ツートライブがめちゃくちゃ惜しい! 元芸人が準々決勝敗退の全ネタ一言レビュー
#M-1グランプリ #檜山豊
豪快キャプテン、独創的なのになぜか面白い、分析しきれない漫才
51組目『カラタチ』
かなり偏ったネタだが、その偏りが受け入れやすくとても笑える。各々のキャラも活かされており、カラタチにしか出来ないネタと言っても過言ではない。ただネタは面白いのだが、瞬時にわかる面白さでは無いので、今の見た目をほんの少し誇張し、視覚から攻めてネタに誘導していくのはアリだ。
52組目『オドるキネマ』
とにかくツッコミの鈴木さんの芝居が上手い。その芝居だけでも見る価値がある。ボケの南さんも芝居は上手いのだが、出来るキャラが限られているので、似合わないキャラは演じないほうが無難だ。その選択がまだちゃんと出来ていないので、それが出来るようになればキャラの幅は狭まるが、ボケの幅は広がると思う。
53組目『ダブルアート』
漫才としてはとても上手だが、ボケの種類がいくつか存在しており、ダブルアートさんに似合っているモノから、漫才と言えば的なベタなものまで詰め込んでいるので、ベタなボケはなくても良い気がする。自分たちの匂いを薄めない為にも似合っているボケだけに統一すべき。さらに見た目の強化も必要。今のままでは、素人感が払拭できない。
54組目『どんちっち』
ネタの前半はスカした感じの漫才かと思いきや、後半になるにつれてどんどん面白くなっていくというとても理想的な形。

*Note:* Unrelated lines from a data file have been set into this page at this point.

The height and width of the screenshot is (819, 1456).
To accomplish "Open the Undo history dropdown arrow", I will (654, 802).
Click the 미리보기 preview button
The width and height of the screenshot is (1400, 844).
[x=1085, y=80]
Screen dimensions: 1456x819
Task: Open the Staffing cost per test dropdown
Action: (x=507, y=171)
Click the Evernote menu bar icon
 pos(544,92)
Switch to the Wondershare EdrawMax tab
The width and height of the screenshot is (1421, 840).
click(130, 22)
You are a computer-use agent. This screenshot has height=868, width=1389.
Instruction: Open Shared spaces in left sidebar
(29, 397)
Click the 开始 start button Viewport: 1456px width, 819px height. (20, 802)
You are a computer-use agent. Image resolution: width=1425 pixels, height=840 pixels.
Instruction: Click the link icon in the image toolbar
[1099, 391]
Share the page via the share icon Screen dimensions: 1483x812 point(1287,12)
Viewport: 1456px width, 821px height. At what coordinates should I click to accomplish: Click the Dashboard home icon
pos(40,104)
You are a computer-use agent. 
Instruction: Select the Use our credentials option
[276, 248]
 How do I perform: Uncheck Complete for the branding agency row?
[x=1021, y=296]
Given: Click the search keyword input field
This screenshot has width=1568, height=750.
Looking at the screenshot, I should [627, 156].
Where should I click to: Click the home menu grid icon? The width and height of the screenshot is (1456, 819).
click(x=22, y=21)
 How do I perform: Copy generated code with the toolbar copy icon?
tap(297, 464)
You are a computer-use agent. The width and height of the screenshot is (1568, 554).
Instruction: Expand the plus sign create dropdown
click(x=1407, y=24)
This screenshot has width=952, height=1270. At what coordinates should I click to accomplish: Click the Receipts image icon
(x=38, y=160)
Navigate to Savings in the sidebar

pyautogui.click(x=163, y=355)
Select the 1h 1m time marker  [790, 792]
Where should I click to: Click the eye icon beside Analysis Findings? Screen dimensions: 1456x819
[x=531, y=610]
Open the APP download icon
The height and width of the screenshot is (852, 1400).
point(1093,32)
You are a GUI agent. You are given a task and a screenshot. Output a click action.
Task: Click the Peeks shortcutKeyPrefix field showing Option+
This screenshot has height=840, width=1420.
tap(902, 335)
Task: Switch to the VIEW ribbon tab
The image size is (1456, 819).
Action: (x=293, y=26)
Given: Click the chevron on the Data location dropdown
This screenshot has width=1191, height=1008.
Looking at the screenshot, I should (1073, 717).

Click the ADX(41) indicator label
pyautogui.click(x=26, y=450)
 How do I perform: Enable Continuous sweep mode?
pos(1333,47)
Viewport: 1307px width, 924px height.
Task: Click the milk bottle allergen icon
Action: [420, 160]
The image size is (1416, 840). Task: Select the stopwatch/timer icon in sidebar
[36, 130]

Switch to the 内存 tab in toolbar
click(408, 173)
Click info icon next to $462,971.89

このネタ以外に応用できるかわからないが単発のネタとしてはかなり完成度が高い。前半に小さめで良いので盛り上がりと、オチがしっかりしていればもっと上まで行けるはず。
55組目『ゆにばーす』
ボケのはらさんのセリフの95%がボケになっており、ここまでボケを連続して出されると、さすがに笑ってしまう。ゆにばーす特有の薄っすら下ネタが含まれたネタになっているので、その時点で好き嫌いが生じてしまうのが勿体ない。下ネタ風に聞こえる健全なネタであればより、多くの笑いを生みだすのではないだろうか。
56組目『デルマパンゲ』
グルメレポートがしたいという定番中の定番ネタだったが、ボケはとても独創的で、自分たちのキャラクターにマッチしているものが多く、とても面白かった。しかし笑いには直接つながらない、無駄なセリフがいくつかあったのが残念。お客さんのテンションがリセットされないように、常に違うボケを繰り出したほうが良い。
57組目『東京ホテイソン』
今回のネタは設定が複雑すぎて、説明だけで相当時間がかかっていた。ボケ自体はお客さんの想像を裏切る形だったので笑いが起きていたが、システム的に笑いが単発で起きるものだったので、笑いが起きていない時間が多々あり、盛り上がりに欠けるネタになってしまった。笑いが途切れないネタのほうがコンテストでは有利である。
58組目『とらふぐ』
外国人の設定だったので終始英語で喋っていたが、お客さんはその英語を頭の中で解読しようとしてしまうので、こういう形のネタはお客さんが集中しづらく笑いが起こりにくい。とらふぐさんの従来の漫才の形を存じ上げないので、このネタに限ったことになってしまうが、やはり漫才は何も考えずに笑えるものが強い気がする。
59組目『豪快キャプテン』
普通の漫才に見えるが、相当不思議な漫才をしている。何が面白いかわからないが笑ってしまうし、同じようなことをひたすらやっているのだが飽きずに最後まで見ることが出来た。高等なテクニックを使っているようにも見えないし、いたって普通のことをしているように見えるのだが、明らかに普通の漫才ではない。分析しきれない漫才に久しぶりに巡り合った。
60組目『鶴亀』
キャラクターは良さそうなのだが、ネタでそのキャラクターは生かされていないのが勿体ない。さらにボケとボケの間が長く、笑いが起きていない時間が多かった。そしてボケ自体もひとつのボケを繰り返すのでお客さんが慣れてしまい、後半笑いが少なかったように思う。このようにひとつのボケを信頼しすぎると、ハマらなかったときに地獄と化す。違うネタが見てみたい。